◆ **TEXT SECTION**
WHAT DISTINGUISHES OUR PARTY: The political continuity which goes from Marx to Lenin, to the foundation of the Communist Party of Italy (Livorno, 1921); the struggle of the Communist Left against the degeneration of the Communist International, against the theory of „socialism in one country“, against the Stalinist counter-revolution; the rejection of the Popular Fronts and the Resistance Blocs; the difficult task of restoring the revolutionary doctrine and organization in close interrelationship with the working class, against all personal and electoral politics.


Between 11 and 16 August 1965, an authentic rebellion took place in the black ghetto of Watts in Los Angeles, California. The Afro-American population, already exasperated by widespread poverty and growing unemployment, by constant repression and miserable living conditions, rose up against the umpteenth case of police brutality.  By the end of the revolt 34 deaths were counted, all caused by the forces of "law and order" and the National Guard.  It was one of the most serious episodes, after the one in Harlem in 1943 and before those following the savage beating of Rodney King in Los Angeles in 1992. Our party immediately published the following article, which we dedicate to all those proletarians who came out onto the streets and into squares throughout the United States to demonstrate their anger and will to fight back after the murder of George Floyd on 25 May last.  

 

Before international conformity buried the “regrettable” incident under a thick blanket of silence, once the racket of the “black rebellion” in California was over, when the “enlightened” bourgeoisie was anxiously trying to uncover the “mysterious” causes of the hitch in the “peaceful and regular” operation of the democratic mechanism down there, some observers on either side of the Atlantic consoled themselves by recalling that, after all, violent collective outbreaks by “coloureds” are nothing new in America and that, for example, one just as serious – but without consequences - had happened in Detroit in 1943.

But for those who have followed the facts not with cold objectivity but with passion and hope, there has been something profoundly new in this red-hot episode of anger, which comes not only vaguely from the people but from the proletariat. It is something that makes us cry out: The black rebellion has been suppressed: long live the black rebellion! 

The new element – in the history of the fights for emancipation of salaried and underpaid black workers, not of course in the history of the class struggle in general – is the almost inevitable coincidence of the pompous and rhetorical presidential declaration of political and civil rights, and the outbreak of an anonymous, collective, subversive, “uncivil” fury by the beneficiaries of the “magnanimous” gesture; of the umpteenth attempt to win over the martyred slave with a miserable carrot costing nothing, and the instinctive, immediate refusal of the slave to have himself blindfolded and bend his back again.

◆ **TASK REQUIREMENTS**
A – According to the text on the Watts rebellion, how many deaths were counted by the end of the revolt?
B – Based on the text on the Watts rebellion, explain why the Afro-American population of Watts rose up in August 1965.

◆ **MATERIAL PROVIDED**
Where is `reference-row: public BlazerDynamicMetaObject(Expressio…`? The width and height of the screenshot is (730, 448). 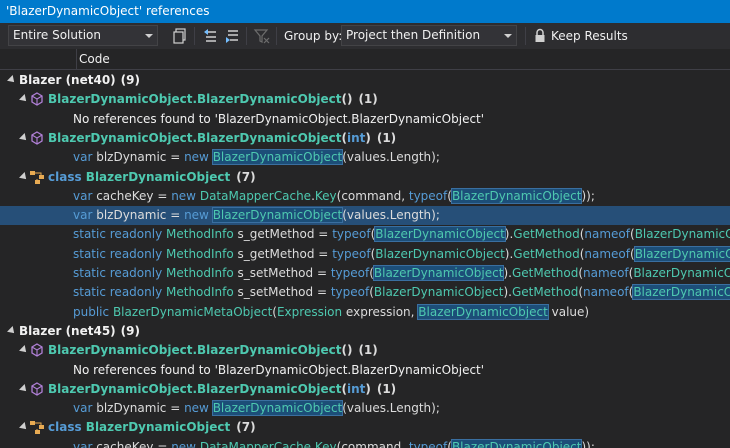
reference-row: public BlazerDynamicMetaObject(Expressio… is located at coordinates (365, 312).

◆ **SOLUTION SET**
A – Thirty-four deaths were counted, all caused by the forces of "law and order" and the National Guard.

B – The population was already exasperated by widespread poverty, growing unemployment, constant repression and miserable living conditions. It rose up in response to the umpteenth case of police brutality.